▶ _Problem to work on_
Could you output every line from the very first one through the line that contains "The height and", both included, reproducing each exactly but omitting the pictures?

▶ _Working data_
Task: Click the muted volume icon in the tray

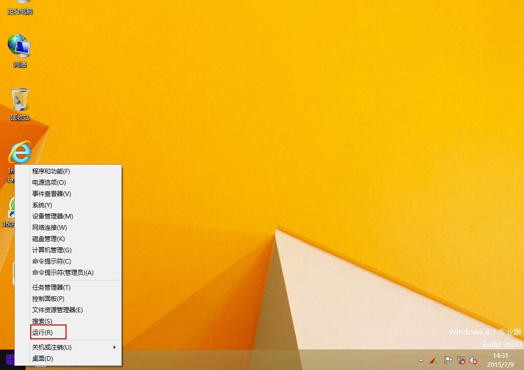Action: (472, 361)
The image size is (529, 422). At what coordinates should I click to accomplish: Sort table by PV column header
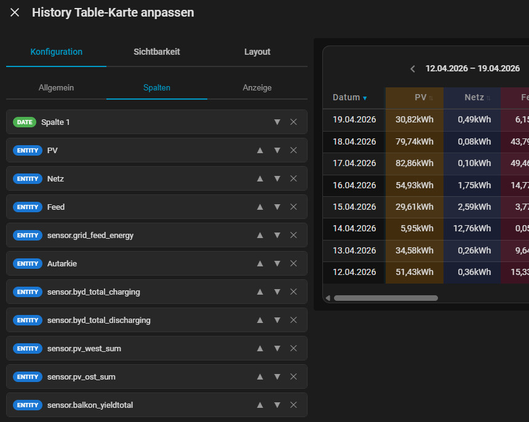point(421,97)
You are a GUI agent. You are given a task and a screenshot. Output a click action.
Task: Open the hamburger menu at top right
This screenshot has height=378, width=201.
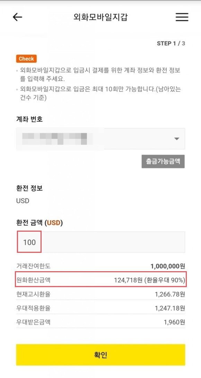pos(182,17)
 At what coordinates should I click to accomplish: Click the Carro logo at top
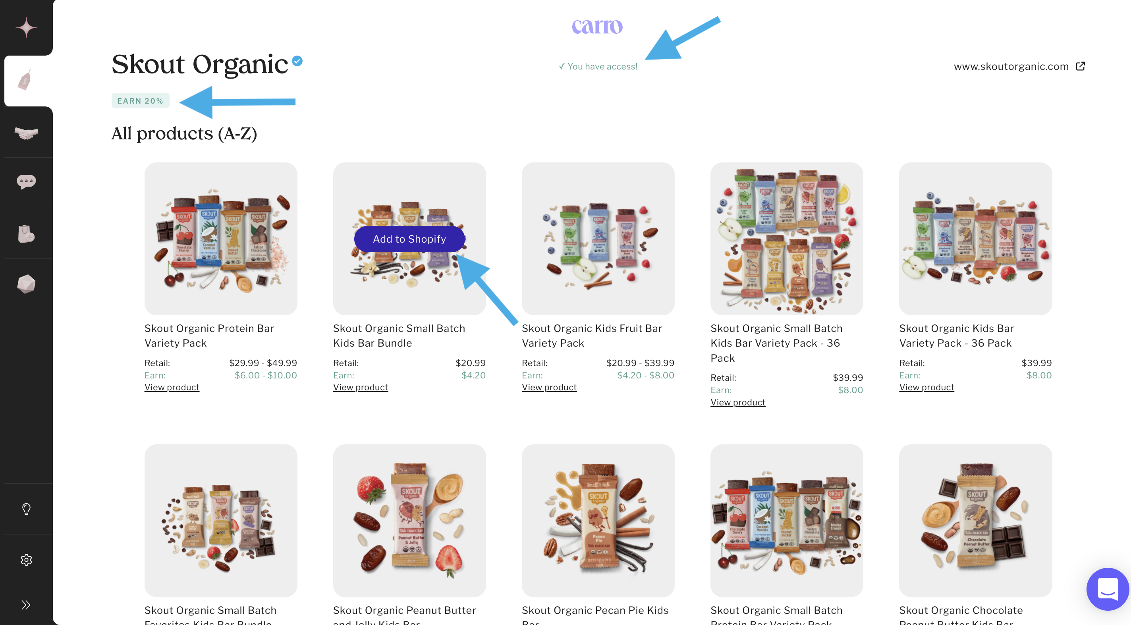(x=597, y=26)
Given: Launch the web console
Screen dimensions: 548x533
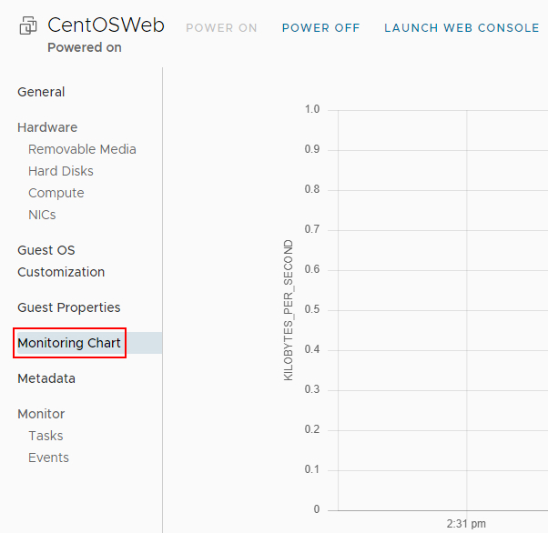Looking at the screenshot, I should (x=462, y=28).
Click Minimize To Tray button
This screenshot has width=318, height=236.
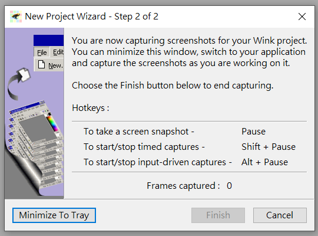54,215
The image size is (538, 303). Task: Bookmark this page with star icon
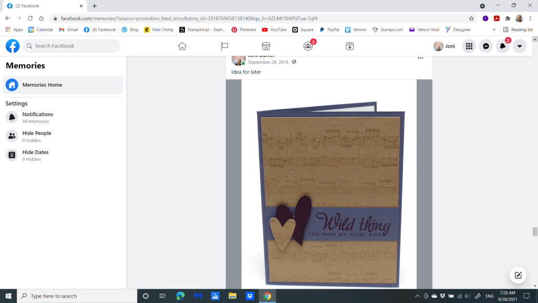point(471,18)
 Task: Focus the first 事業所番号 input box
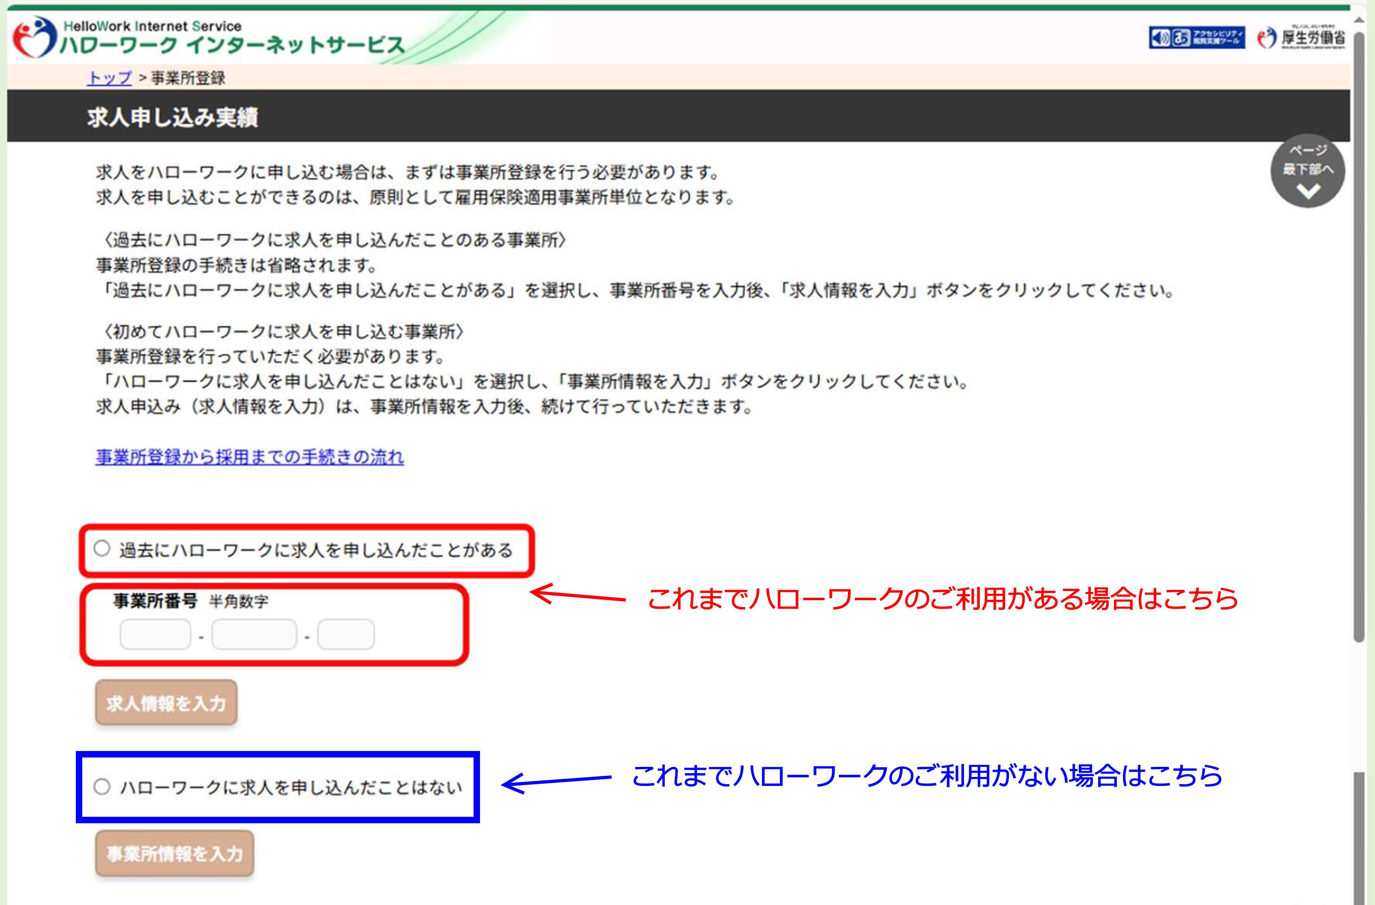click(155, 634)
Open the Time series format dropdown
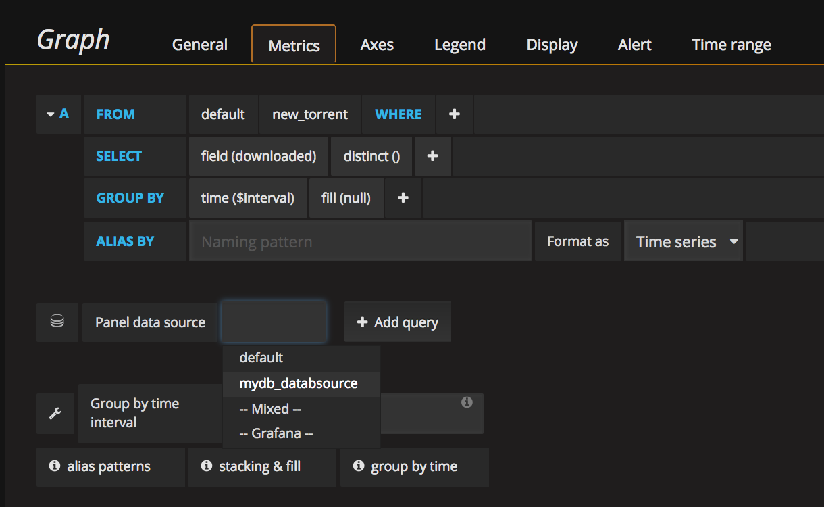The height and width of the screenshot is (507, 824). (684, 241)
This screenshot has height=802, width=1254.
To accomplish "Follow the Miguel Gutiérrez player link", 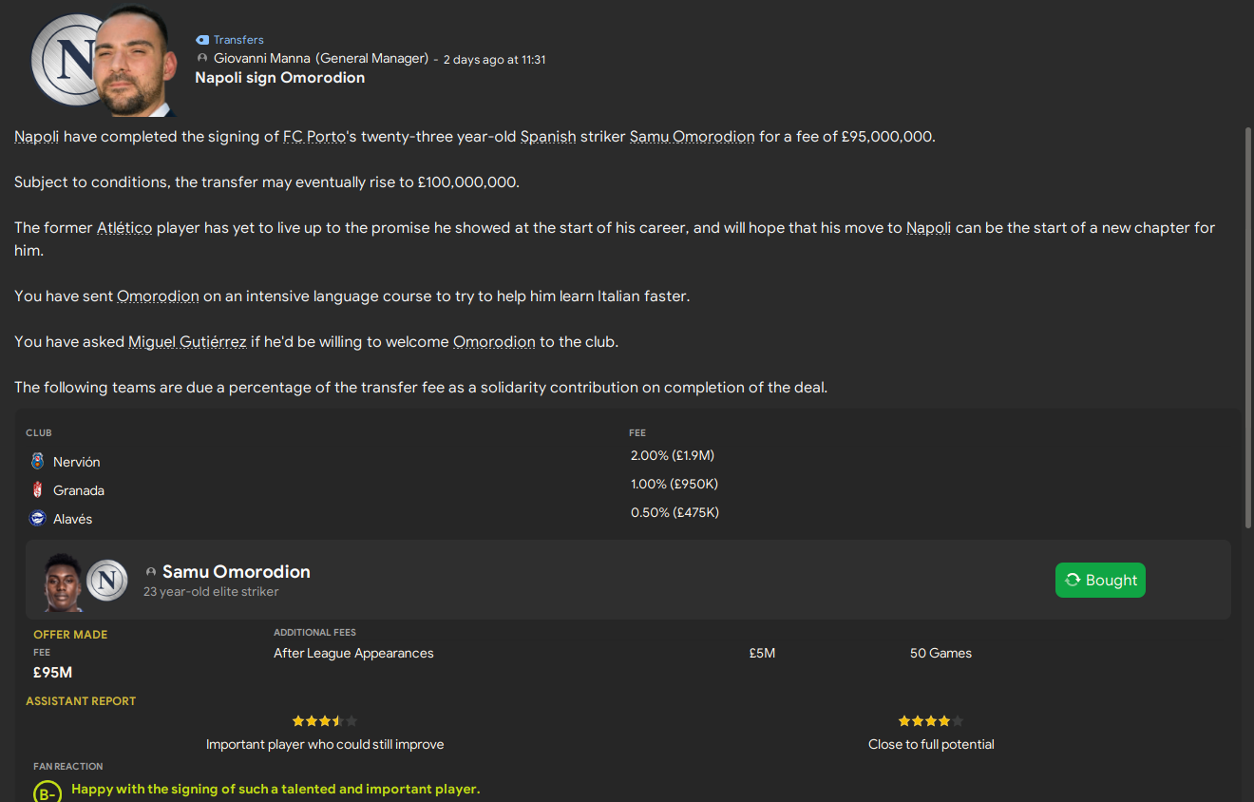I will pyautogui.click(x=187, y=342).
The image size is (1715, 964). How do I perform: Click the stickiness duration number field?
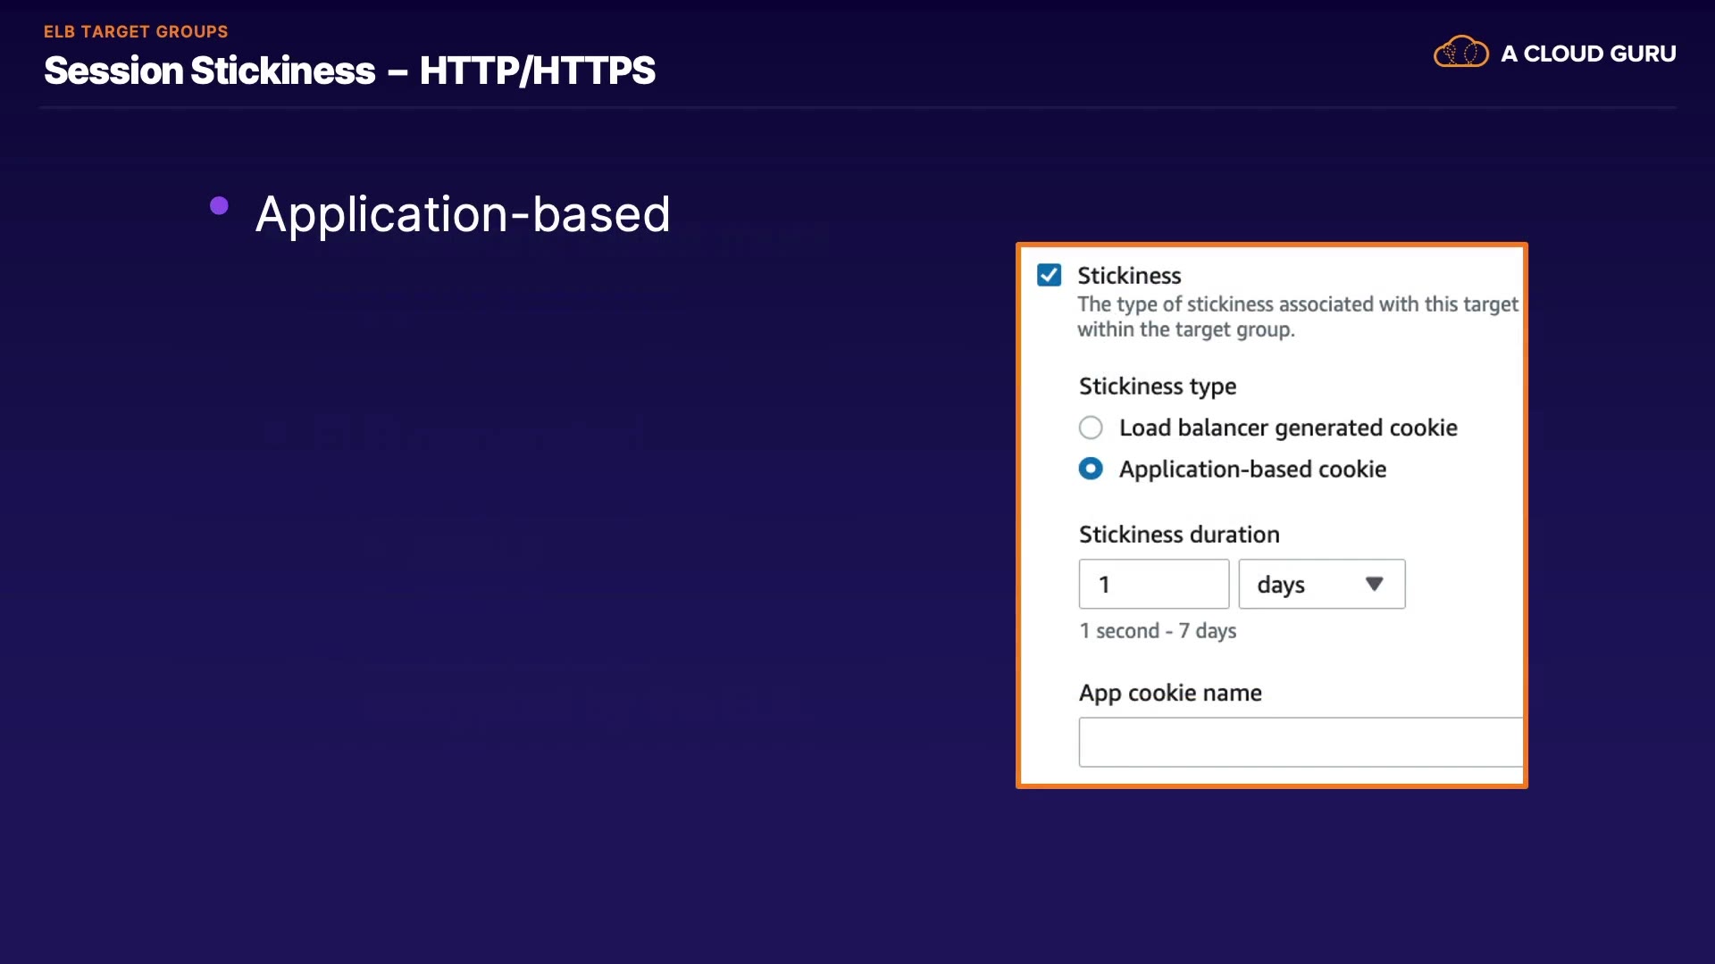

▶ _Finished exercise_
Task: Click the muted volume icon in the tray

Action: (472, 361)
The image size is (529, 422). At what coordinates should I click to accomplish: Sort table by PV column header
point(421,97)
You are a GUI agent. You are given a task and a screenshot. Output a click action.
Task: Open the hamburger menu at top right
This screenshot has height=378, width=201.
pos(182,17)
 At what coordinates should I click to accomplish: Click the Carro logo at top
(x=597, y=26)
Given: Launch the web console
Screen dimensions: 548x533
Looking at the screenshot, I should (x=462, y=28).
Click Minimize To Tray button
This screenshot has width=318, height=236.
54,215
The image size is (538, 303). Task: Bookmark this page with star icon
point(471,18)
 Task: Focus the first 事業所番号 input box
click(155, 634)
Open the Time series format dropdown
The height and width of the screenshot is (507, 824). (684, 241)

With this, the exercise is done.